When I say “constitutionally not good at,” I mean that we have done our best to overcome the weakness, but we can’t. God has ordained that, through genetics or life-experience, we are limited, broken, weak. Paul asked that God would take his weakness away (verse 8), but God said no. Which means that sooner or later, we should stop praying against the weakness and accept it as God’s design for our humility and the glory of Christ.

What This Meant for Me

I’ll use myself as a simple example. I read slowly — about as fast as I speak. Many people read five or ten times faster than I do. I tried for years to overcome this weakness, with special classes and books and techniques. After about two decades of bemoaning this weakness (from age 17 to 37 or so), I saw there would be no change. This is one reason I left college teaching and the academic life. I knew I could never be what scholars ought to be: widely read.

“Don’t focus too much on finding your strengths. Give attention to identifying and exploiting your weaknesses.”

What did it mean for me to identify and exploit this weakness? It meant first that I accept this as God’s design for my life. I will never read fast. It meant I stop complaining about it. It meant that I take my love for reading and do with it what I can for the glory of Christ. If I can only read slowly, I will do all I can to read deeply. I will exploit slowness. I will ask Jesus to show me more in reading little than many see in reading much. I will ask Jesus to magnify his power in making my slowness more fruitful than speed.

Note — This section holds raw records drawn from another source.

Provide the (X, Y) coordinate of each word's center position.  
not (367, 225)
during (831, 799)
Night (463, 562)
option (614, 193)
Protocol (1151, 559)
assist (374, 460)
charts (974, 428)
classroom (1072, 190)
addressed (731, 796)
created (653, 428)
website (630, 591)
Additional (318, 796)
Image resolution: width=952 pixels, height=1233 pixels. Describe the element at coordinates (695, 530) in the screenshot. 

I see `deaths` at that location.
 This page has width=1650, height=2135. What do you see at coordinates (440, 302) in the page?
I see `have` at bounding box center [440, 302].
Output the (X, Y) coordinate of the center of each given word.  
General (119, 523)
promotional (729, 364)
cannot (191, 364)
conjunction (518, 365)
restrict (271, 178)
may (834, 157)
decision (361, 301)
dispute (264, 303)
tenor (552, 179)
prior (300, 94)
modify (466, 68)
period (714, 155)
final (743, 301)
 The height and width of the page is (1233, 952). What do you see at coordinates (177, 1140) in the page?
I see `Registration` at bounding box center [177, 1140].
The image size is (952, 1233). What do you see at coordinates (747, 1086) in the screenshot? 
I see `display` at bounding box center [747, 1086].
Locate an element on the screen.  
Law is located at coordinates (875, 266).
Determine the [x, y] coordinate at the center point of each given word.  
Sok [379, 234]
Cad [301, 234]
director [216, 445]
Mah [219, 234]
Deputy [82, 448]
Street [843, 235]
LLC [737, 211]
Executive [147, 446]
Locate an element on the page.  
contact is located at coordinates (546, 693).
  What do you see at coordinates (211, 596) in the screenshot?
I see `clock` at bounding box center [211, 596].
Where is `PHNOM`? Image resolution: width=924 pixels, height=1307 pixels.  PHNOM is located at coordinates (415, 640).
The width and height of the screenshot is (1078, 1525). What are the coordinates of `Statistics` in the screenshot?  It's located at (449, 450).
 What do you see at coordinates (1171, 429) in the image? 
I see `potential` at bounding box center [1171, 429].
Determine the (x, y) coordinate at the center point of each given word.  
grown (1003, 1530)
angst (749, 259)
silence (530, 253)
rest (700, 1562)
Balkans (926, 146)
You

In realizing I cannot read many books, I will pour my limited scope into reading one book better than any other: the Bible. If I must read fewer of many books, then I will read more carefully the greatest book.

Exploit Your Weaknesses

Now after all these years, I say with Paul, “I will boast all the more gladly of my weaknesses, so that the power of Christ may rest upon me” (verse 9). Christ has been faithful to fulfill his purpose. He has magnified himself in this weakness.

If I had angrily resented God all these years that he did not let me be a comprehensively well-read scholar, I would not have exploited this weakness. I would have wasted it.

So this year, don’t focus too much on finding your strengths. Give attention to identifying and exploiting your weaknesses. God has not given them to you in vain. Identify them. Accept them. Exploit them. Magnify the power of Christ with them. Don’t waste your weaknesses.